TEXT PROVIDED
Why have Czech Gypsies come to Britain? Paul Polansky spent years living
with them and uncovered a systematic hate campaign that goes to the heart
of the government

Four years ago after discovering 40,000 documents in a Czech archive on a
Gypsy Holocaust camp, I appealed to President Vaclav Havel's office to help
find survivors to determine if the camp was run by Czechs or Germans.
According to the documents it was a Czech-run death camp. A spokesman said
the President was following my investigation with interest but
unfortunately they had already determined that the camp was ran by the
Germans and there were no survivors. Havel's spokesman also told me that
Gypsies weren't worth investigating. They were an unclean race with no
history, no culture, no achievements. He suggested I look for a better
project. 
Most of my Czech friends agreed. They told me I was a naive American who
had no experience with Gypsies. If I lived with them, really knew them as
the Czechs did, I wouldn't waste my time. So I asked where I could find
some Gypsies to live with. My friends told me if I wandered into the Gypsy
ghettos of any Czech city, I would never be seen again.

PROBLEMS TO SOLVE
1/ In the article on Czech Gypsies, how many documents were discovered in the Czech archive?
2/ Rename "archive" to "repository" in the passage of the article on Czech Gypsies starting at "Why have Czech" and ending at "Czechs or Germans.", and give that passage again.
The listing comes from a separate source, unrelated to the article on Czech Gypsies.

[Stored items]
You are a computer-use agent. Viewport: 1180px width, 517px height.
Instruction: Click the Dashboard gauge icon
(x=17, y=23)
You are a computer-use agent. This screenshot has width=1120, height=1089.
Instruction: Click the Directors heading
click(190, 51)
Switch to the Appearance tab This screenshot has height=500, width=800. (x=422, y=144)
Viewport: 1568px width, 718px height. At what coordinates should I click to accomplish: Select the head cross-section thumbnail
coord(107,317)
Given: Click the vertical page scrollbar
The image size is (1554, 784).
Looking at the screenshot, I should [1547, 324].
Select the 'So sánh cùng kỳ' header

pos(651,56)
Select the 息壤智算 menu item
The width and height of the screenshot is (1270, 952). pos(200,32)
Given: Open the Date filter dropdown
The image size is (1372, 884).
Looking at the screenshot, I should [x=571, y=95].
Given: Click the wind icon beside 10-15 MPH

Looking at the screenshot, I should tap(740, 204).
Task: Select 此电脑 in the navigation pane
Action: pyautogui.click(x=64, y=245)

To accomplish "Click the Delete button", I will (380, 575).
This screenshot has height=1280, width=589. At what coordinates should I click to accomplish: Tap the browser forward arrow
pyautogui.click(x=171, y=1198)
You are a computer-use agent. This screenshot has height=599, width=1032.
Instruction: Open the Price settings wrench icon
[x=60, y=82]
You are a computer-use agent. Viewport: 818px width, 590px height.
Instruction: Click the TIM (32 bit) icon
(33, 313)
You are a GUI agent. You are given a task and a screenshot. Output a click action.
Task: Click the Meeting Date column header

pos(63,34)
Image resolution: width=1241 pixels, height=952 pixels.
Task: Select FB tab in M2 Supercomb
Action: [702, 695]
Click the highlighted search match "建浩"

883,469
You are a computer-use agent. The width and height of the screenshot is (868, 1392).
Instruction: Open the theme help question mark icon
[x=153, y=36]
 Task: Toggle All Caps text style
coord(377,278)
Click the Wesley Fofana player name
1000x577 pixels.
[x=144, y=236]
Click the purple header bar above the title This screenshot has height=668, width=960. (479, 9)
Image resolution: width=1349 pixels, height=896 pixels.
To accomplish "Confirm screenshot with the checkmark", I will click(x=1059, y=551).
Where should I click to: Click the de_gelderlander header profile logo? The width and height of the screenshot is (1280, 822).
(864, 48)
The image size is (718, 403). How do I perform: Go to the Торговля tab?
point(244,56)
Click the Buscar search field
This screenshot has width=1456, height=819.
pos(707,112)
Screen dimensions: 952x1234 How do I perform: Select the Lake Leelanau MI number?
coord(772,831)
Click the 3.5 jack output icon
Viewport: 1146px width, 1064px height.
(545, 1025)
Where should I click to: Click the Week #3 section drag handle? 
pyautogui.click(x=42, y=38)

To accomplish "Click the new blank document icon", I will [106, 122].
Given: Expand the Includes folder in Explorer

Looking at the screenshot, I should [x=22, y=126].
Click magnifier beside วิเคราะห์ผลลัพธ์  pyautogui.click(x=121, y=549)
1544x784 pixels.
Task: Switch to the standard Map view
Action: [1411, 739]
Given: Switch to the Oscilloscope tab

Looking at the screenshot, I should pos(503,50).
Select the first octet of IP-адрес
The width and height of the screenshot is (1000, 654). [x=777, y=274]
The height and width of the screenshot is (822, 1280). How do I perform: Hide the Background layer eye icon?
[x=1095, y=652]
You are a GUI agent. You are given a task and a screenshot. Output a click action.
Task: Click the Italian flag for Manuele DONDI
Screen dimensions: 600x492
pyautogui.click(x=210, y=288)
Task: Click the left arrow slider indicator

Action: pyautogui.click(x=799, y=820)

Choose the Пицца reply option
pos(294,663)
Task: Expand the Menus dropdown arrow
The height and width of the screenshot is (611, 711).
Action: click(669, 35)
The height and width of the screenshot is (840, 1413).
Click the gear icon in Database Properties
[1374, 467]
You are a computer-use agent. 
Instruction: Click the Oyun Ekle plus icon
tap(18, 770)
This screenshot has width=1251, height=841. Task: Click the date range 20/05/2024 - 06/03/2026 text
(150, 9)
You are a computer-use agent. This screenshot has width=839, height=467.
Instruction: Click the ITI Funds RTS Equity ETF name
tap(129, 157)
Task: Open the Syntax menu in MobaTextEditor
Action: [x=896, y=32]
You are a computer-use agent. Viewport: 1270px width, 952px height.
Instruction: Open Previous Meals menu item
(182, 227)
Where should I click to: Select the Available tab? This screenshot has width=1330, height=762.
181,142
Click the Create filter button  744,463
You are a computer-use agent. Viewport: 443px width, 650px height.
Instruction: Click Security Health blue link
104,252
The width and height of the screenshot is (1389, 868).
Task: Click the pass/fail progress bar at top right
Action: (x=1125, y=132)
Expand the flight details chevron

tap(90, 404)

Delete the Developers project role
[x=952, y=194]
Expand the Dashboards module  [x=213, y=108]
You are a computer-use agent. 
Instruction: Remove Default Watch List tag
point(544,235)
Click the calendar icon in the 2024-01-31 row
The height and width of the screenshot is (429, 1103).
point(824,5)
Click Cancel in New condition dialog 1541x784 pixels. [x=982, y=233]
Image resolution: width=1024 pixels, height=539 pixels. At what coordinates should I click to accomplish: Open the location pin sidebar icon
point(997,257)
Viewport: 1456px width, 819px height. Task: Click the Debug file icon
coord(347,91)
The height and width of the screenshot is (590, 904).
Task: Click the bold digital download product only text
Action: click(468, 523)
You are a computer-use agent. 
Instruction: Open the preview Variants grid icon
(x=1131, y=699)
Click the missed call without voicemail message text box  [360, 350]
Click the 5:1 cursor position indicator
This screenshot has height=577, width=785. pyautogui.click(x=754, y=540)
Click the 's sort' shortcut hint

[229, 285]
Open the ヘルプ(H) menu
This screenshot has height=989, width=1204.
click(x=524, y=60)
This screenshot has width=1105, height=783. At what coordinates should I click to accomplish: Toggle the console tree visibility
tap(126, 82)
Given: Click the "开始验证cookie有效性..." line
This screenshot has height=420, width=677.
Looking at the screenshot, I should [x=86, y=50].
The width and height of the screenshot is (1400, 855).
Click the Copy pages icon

COMPLETED EXERCISE
1/ 40,000 documents.

2/
Why have Czech Gypsies come to Britain? Paul Polansky spent years living
with them and uncovered a systematic hate campaign that goes to the heart
of the government

Four years ago after discovering 40,000 documents in a Czech repository on a
Gypsy Holocaust camp, I appealed to President Vaclav Havel's office to help
find survivors to determine if the camp was run by Czechs or Germans.